Dutifully, the day the family moved to Mrs. Spriggs's, Mary had gone to a printer's and had new cards made up:
Mrs. Abraham Lincoln—
gilt-embossed in the most handsome Germanic black-letter—and smaller ones with just
Abraham Lincoln.
She'd been warned by Cousin John's wife that Washington printers cost three times what Simeon Francis charged and were slow to boot, but there was no getting around them. With the most furious haggling Mary could do, she could not get any of the three printers she consulted to lower the cost by so much as ten cents on the hundred, and the dent they made in her monthly budget was painfully large.

When first Mary had married him, Lincoln had joked about morning-calls and visiting-cards as the flub-dubs of the rich, on par with President Van Buren's notorious golden spoons. He'd changed his tune, however, when Mary had started making morning-calls on the wives of those politicians who came to Springfield for the Legislative sessions, and the dinner parties she'd organized had smoothed the rough edges of acquaintanceship among men of power from different parts of the state.

He himself had commented—a little to his surprise—on how much difference it made, trying to talk a man into throwing his support to a road-building appropriation, whether you talked to him in a tavern's common-room or in your own comfortable parlor after a good dinner.

Leaving cards was another way of cementing ties—of marking yourself as someone to be taken seriously by people of wealth and power.

Thus, by the time they reached Washington, Lincoln was willing to do what all Congressmen did: spend an hour or two between breakfast and the start of the Congressional sessions at eleven, two or three days a week, in attendance on Mary as she made the rounds of the homes of Washington's elite, leaving a trail of cards in their wake. Two of Mr. Lincoln's (for
Senator Useful and Mrs. Useful) and one of Mary's (for Mrs. Useful—God forbid even the implication that a lady should call upon a man!), with a corner folded down to indicate that Mrs. Lincoln had called in person. Mary deeply enjoyed this ritual, whether Lincoln accompanied her or not. If the hostess was “at home,” it was a way of learning news and rumor, of getting the name Lincoln known, and of talking—if she was lucky—of something other than servants and children for fifteen minutes.

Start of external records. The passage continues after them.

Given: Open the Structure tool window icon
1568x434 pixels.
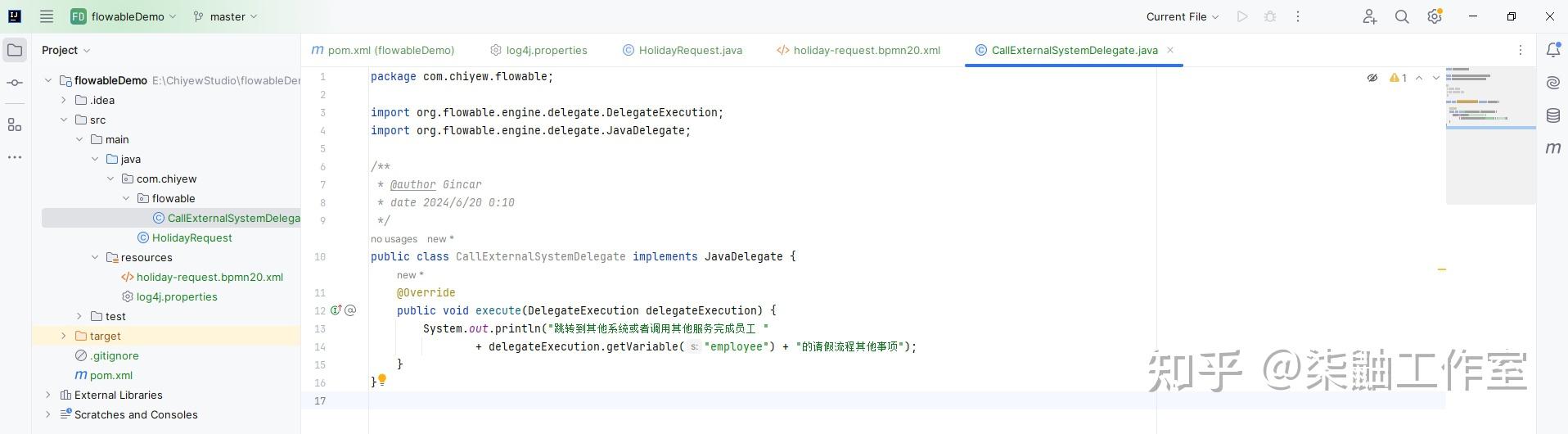Looking at the screenshot, I should pos(15,124).
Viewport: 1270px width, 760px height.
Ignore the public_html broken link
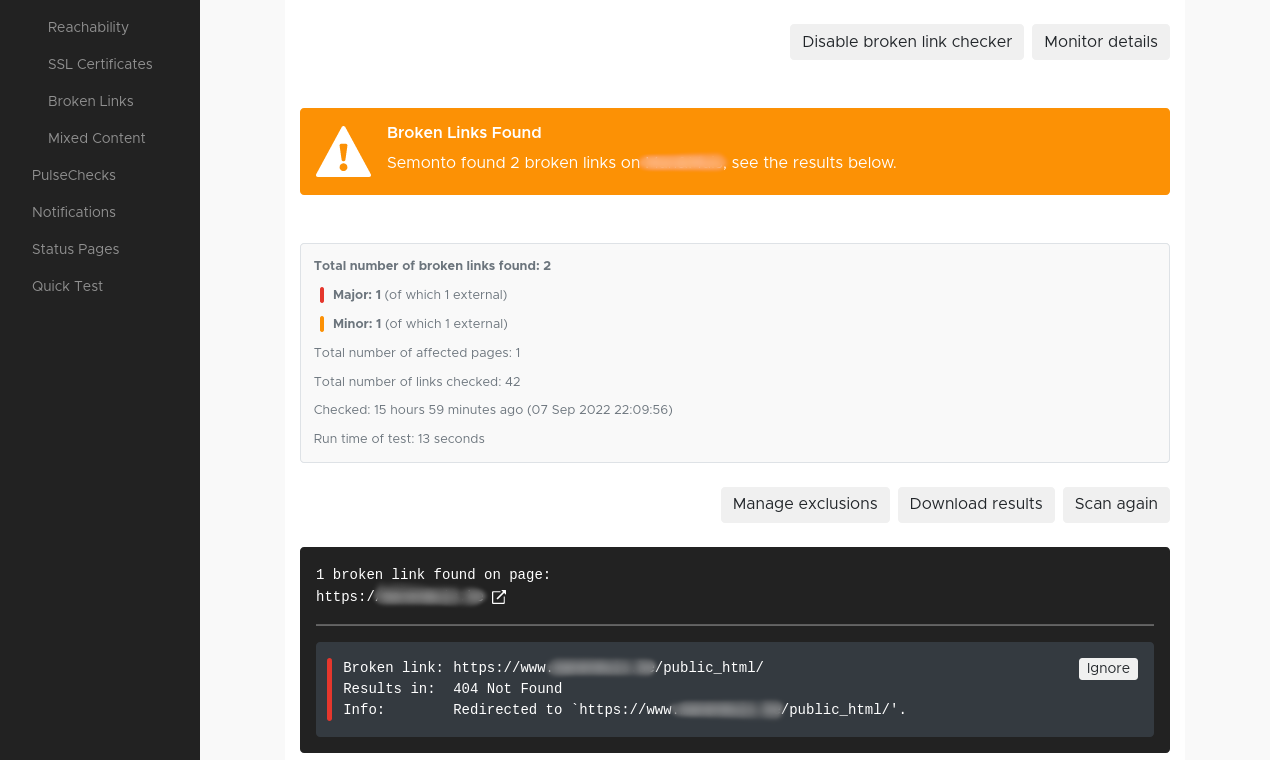1107,669
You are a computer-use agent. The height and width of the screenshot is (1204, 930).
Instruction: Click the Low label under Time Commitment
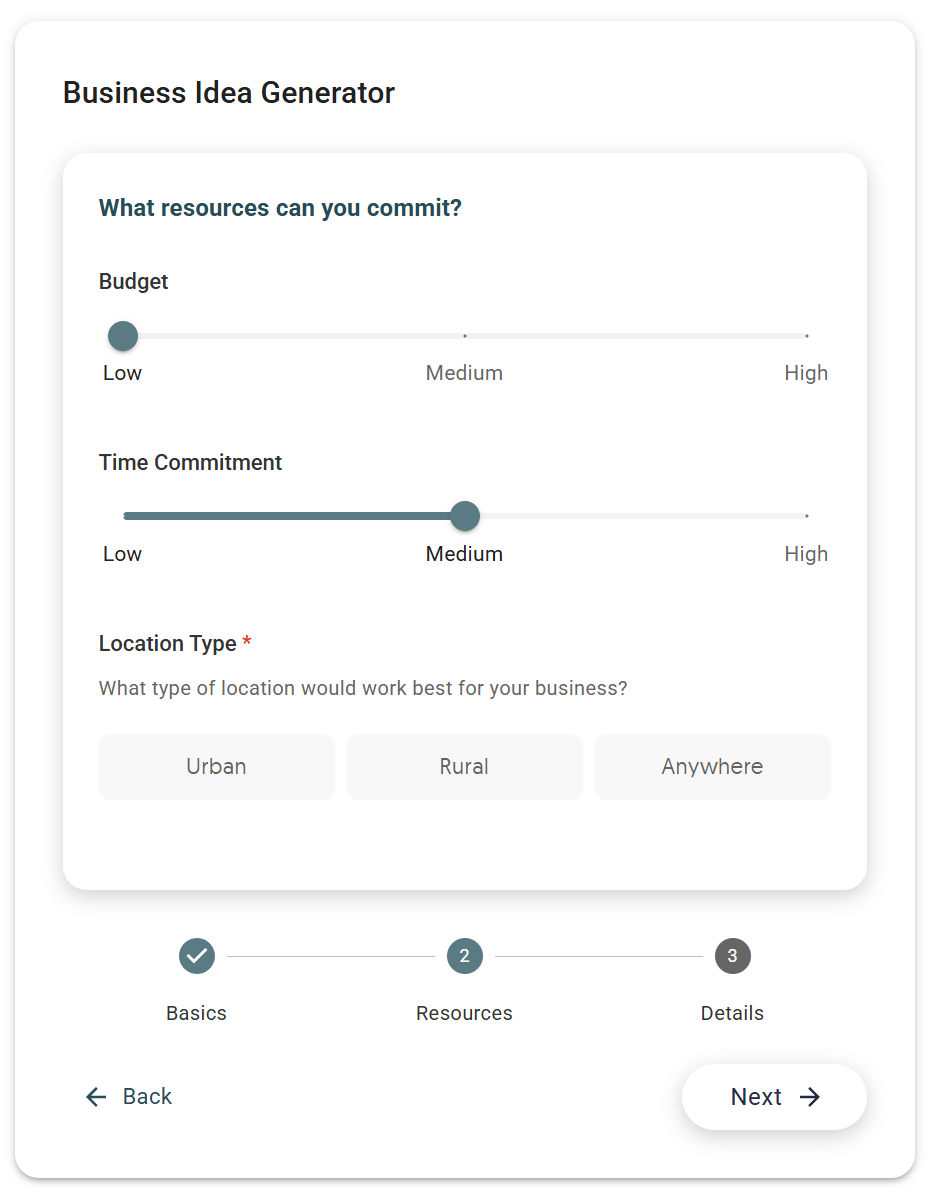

Many Congressmen made calls on Sundays as well, but Lincoln drew the line at that, preferring to take the boys down to the steamboat wharves on the Potomac while Mary attended St. John's Episcopal Church, or to take his sons to look at the ragged mudholes and heaped masonry where contractors were preparing to rear a granite obelisk as a monument to George Washington. As the winter advanced these outings became less possible. Washington was cold with a damp, clinging chill entirely foreign to the hard iciness of the Illinois prairies or Lexington's upland frosts. Few streets in the city were paved, and like Springfield's humbler ways, the vast and splendidly named avenues of the capital turned from aisles of dust to rivers of mud.